<<<<

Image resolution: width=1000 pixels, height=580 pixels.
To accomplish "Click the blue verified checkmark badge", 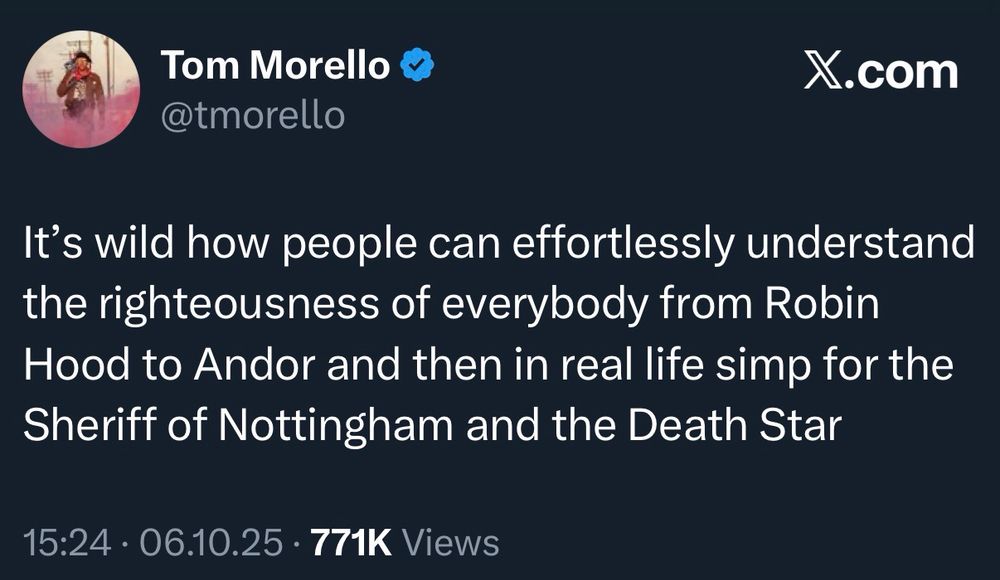I will (417, 64).
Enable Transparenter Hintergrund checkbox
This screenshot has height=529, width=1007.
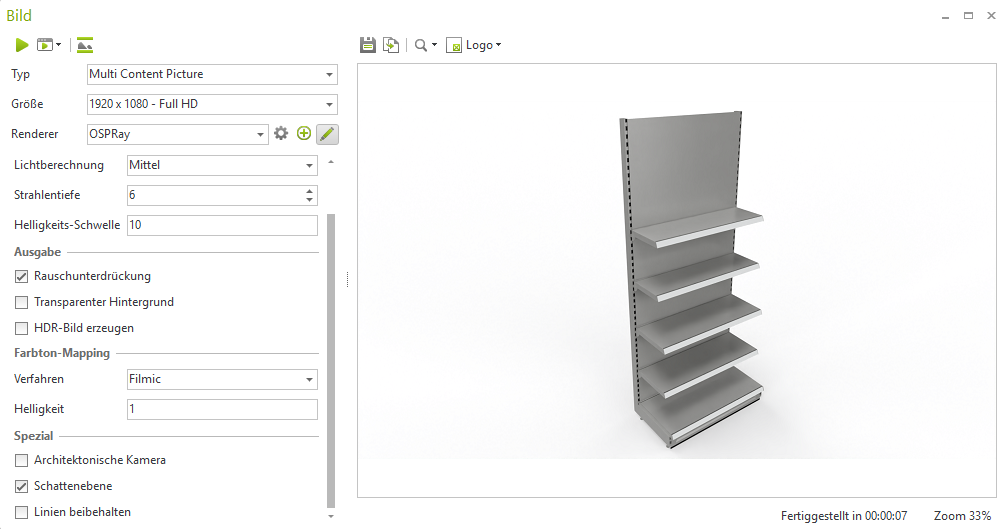click(22, 302)
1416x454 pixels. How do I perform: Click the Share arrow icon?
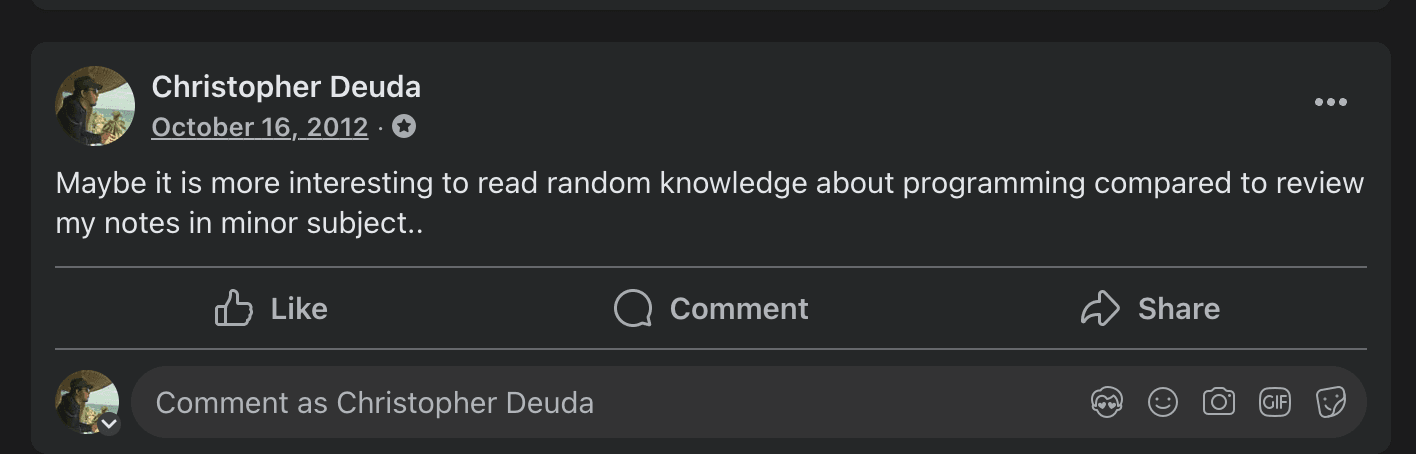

>>>>

§ **Work to be completed**: A count is needed of the lines in this data that contain "pixels"; give the number and no other text.

§ **Result**: 2